An early prototype for fault detection and diagnosis of Air-Handling Units


  • Shobhit Chitkara Department of the Built Environment | Eindhoven University of Technology | the Netherlands



Air Handling Unit, Fault Detection and Diagnosis, Symptoms, Diagnostic Bayesian


The built environment is responsible for nearly 35% of energy consumption and is undergoing a digital transformation. Up to 30% of energy is consumed inefficiently due to inadequate setup and/or incomplete utilization of available data. An efficient fault detection and diagnosis (FDD) strategy for air handling units is key to addressing this gap. Even though numerous FDD approaches have been published, real-world applications are far more complex and rarely discussed. This paper deals with FDD tool prototyping and integration aspects and discusses its development for air handling units deployed at 2 case-study buildings located in the Netherlands. The design and development of the FDD tool follows a structured 4 step process. Firstly, literature research is utilized to narrow the design space and establish a complete use case for developing the FDD tool. Secondly, the developed use case is handled utilizing a data-driven strategy to generate fault symptoms using a state-of-the-art extreme gradient boosting algorithm (XGBoost). Thirdly, the detected faults are isolated with a diagnostic Bayesian network. This way the fault detection and diagnosis aspects are separately handled. Lastly, integration of the prototyped tool with a commercially operated continuous monitoring system, currently being utilized to monitor 400 buildings, is discussed.
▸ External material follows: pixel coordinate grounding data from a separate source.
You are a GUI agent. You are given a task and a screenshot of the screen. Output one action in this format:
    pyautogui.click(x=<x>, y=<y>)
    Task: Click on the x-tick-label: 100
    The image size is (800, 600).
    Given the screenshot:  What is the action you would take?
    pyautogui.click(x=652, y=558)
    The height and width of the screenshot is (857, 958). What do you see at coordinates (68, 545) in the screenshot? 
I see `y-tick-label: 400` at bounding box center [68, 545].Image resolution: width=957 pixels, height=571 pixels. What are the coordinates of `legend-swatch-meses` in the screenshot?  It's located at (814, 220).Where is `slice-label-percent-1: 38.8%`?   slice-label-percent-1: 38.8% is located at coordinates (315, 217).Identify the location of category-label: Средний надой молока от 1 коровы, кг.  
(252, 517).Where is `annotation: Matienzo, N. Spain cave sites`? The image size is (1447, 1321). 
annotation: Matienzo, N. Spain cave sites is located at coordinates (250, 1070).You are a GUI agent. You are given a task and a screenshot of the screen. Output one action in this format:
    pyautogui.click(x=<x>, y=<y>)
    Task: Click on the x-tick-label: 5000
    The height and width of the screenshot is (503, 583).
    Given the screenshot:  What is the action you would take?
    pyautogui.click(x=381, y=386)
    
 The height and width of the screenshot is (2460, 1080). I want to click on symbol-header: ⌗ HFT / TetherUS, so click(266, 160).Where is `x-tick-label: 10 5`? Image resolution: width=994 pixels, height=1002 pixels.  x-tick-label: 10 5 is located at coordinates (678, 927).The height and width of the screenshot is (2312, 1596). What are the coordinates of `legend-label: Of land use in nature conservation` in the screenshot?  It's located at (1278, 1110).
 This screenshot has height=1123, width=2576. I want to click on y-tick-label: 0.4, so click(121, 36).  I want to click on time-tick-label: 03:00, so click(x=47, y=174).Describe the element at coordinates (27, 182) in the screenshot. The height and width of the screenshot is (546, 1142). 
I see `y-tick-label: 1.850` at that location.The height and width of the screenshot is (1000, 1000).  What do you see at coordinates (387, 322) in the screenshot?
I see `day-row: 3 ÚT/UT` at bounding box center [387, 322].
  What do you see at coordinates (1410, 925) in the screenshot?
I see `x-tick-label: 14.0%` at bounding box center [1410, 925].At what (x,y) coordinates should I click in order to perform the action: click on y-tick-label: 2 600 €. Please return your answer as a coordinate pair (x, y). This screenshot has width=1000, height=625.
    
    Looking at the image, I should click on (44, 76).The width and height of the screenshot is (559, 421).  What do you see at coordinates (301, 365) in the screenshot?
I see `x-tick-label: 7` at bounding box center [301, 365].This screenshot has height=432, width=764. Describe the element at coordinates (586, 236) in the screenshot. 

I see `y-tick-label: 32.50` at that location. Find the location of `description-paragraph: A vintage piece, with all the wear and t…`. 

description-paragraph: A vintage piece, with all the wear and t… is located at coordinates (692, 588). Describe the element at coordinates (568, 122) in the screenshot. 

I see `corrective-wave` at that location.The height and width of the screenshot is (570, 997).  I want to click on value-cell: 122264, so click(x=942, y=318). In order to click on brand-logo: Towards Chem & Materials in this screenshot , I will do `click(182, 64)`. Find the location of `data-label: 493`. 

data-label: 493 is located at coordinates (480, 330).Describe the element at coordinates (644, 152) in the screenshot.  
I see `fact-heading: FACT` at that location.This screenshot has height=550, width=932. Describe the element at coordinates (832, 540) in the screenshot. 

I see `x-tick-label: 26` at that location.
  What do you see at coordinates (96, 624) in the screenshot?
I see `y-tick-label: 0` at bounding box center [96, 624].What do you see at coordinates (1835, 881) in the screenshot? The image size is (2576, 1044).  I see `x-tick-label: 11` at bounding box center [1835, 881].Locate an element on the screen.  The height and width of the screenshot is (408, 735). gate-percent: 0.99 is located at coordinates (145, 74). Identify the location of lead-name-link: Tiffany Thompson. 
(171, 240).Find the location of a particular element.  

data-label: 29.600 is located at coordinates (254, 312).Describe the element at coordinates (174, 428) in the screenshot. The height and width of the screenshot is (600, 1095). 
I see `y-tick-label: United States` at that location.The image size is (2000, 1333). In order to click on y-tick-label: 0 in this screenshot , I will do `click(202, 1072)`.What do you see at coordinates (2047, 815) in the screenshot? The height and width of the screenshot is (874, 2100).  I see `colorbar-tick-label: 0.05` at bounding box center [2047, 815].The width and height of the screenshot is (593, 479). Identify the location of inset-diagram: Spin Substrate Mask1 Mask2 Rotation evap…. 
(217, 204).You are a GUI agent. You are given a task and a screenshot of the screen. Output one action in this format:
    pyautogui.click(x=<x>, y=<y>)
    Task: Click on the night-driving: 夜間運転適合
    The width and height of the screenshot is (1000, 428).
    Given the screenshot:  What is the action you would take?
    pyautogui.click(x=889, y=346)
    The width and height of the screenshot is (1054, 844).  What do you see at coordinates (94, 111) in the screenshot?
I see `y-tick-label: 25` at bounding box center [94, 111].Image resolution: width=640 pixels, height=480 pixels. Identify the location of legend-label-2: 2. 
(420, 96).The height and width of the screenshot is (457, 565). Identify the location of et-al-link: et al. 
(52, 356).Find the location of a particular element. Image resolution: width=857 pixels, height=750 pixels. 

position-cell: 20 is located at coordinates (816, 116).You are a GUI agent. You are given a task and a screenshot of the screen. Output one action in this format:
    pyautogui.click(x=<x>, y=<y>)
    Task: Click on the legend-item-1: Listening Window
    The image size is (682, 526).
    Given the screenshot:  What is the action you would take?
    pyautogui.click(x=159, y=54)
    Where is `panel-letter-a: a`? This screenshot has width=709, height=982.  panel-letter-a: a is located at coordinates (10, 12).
Upon experimental validation, diagnosis specificity exceeding 90% is realized. It is further observed that the prototyped FDD tool could prevent up to 33% of chiller consumed energy. Moreover, the results presented will contribute to the adoption and deployment of AI-based FDD strategies in commercial applications.




How to Cite

Chitkara, S. (2022). An early prototype for fault detection and diagnosis of Air-Handling Units. CLIMA 2022 Conference.